I mean, who cares? It's like sticks and stones. I am interested in the president denigrating the press – and the judiciary and the intelligence community and law enforcement – because that is important in terms of his behavior as an increasingly authoritarian-style leader, the type of which we have never had before at this level of American politics, period. I am not interested in it because it offends me. When speech becomes behavior, then it is relevant. I don't watch the press briefing. I don't read the president's tweets. In general, "The president has tweeted X" is an overblown story.

What was the thing that surprised you most about working in TV?
Just how much smoke-blowing there is – a lot of people saying, "Wow! That was so awesome," when you're like, "Are you sure?"
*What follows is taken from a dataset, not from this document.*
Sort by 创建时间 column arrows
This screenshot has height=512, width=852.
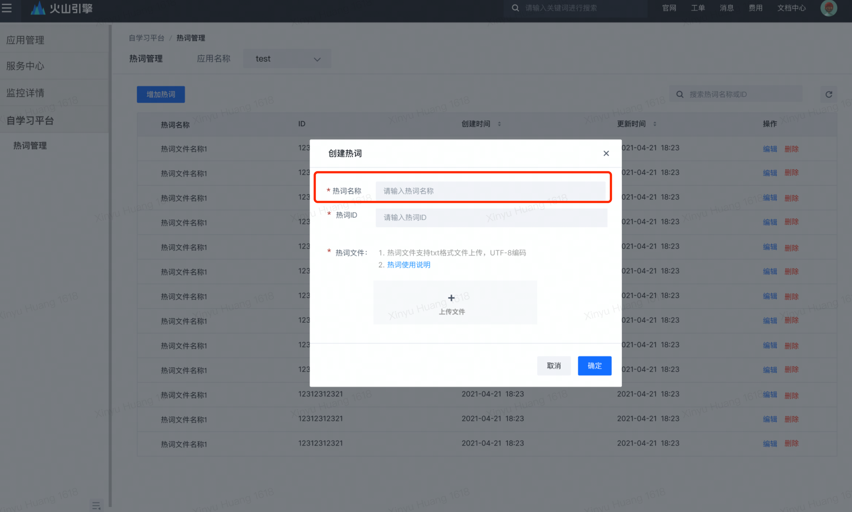499,124
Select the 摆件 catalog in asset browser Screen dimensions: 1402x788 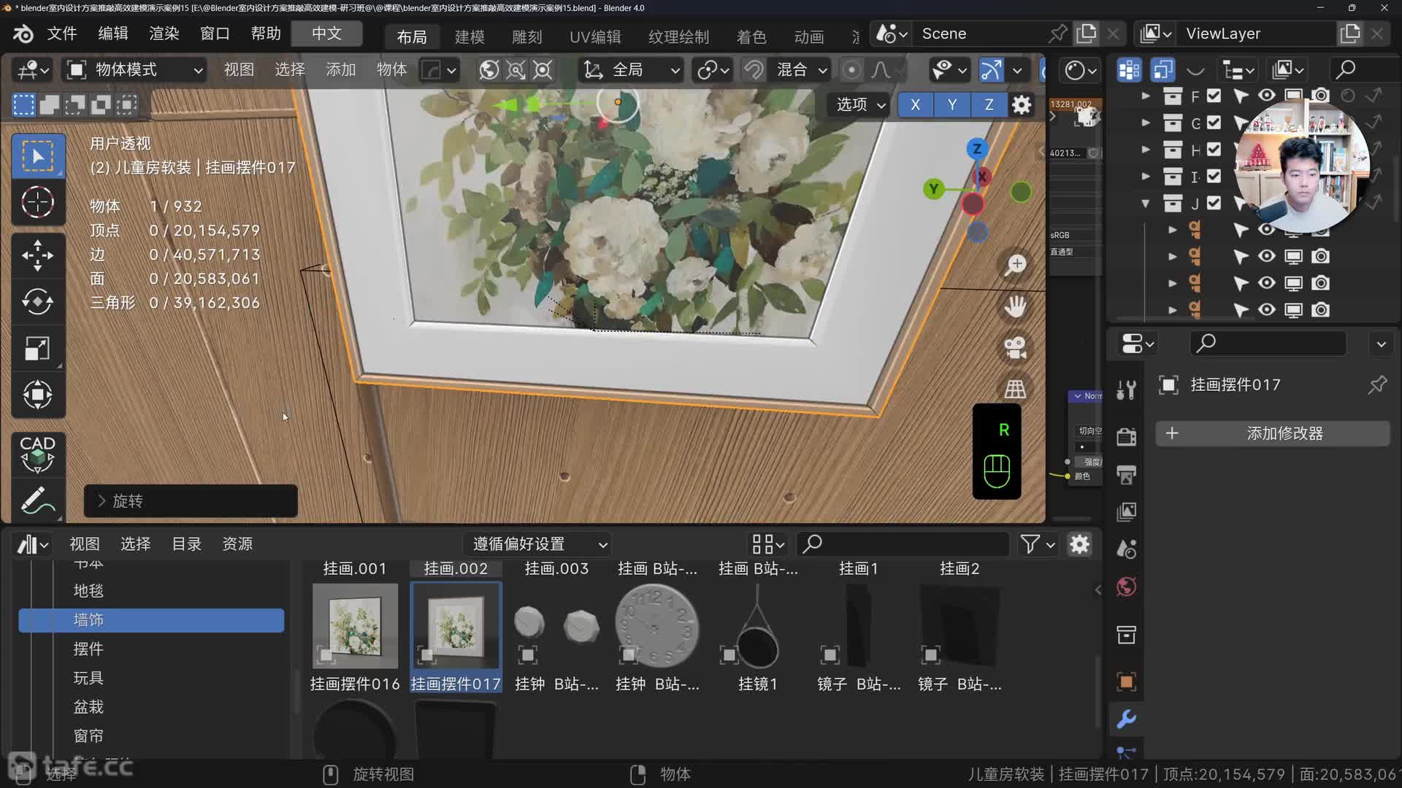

You also get a lot of people who believe that they're great, when they kind of suck.
I'm always aware of all the ways that failure can creep into everything I'm doing. I'm constantly battling in order to achieve something that I'm not embarrassed by, which people think is self-deprecating, but it's fucking motivating.

And also tiring?
It's really tiring. I have the best staff in news, but it's hard to keep people for the long haul. Our work tempo is so exhausting. It's just hard.

Can you ever unplug?
I threw my back out, so I unplug less than I used to. There are three things I do to stay sane: I exercise, I sleep – I'm a good sleeper – and I fish. I cannot do any of those things with this back injury.

Even fishing?
I mean, like, I can – I went out last weekend with a friend of mine who blew out her knee the day after I hurt my back. Usually, we're, like, out there in the river and rappelling down gorges and doing crazy stuff. Now, there's the two of us in folding chairs, fishing for shad in the Connecticut River. It was so sad.

Aside from your passion for fishing, is there a side to you that we don't see on TV?
What do you think?

I think you're essentially a private person who prefers to reveal a part of yourself.
Yeah. I'm not pretending to be somebody that I'm not on television. But there's a slice of me that I put on television.

How big of a slice?
Do any of us know the extent of who we are?

Onscreen, you seem pretty authentic.
I try to at least give some cue that I'm giving you my own personal take on this now. But I don't yell. I'm not gonna pound the table and wave my fist in the air. That's not going to help.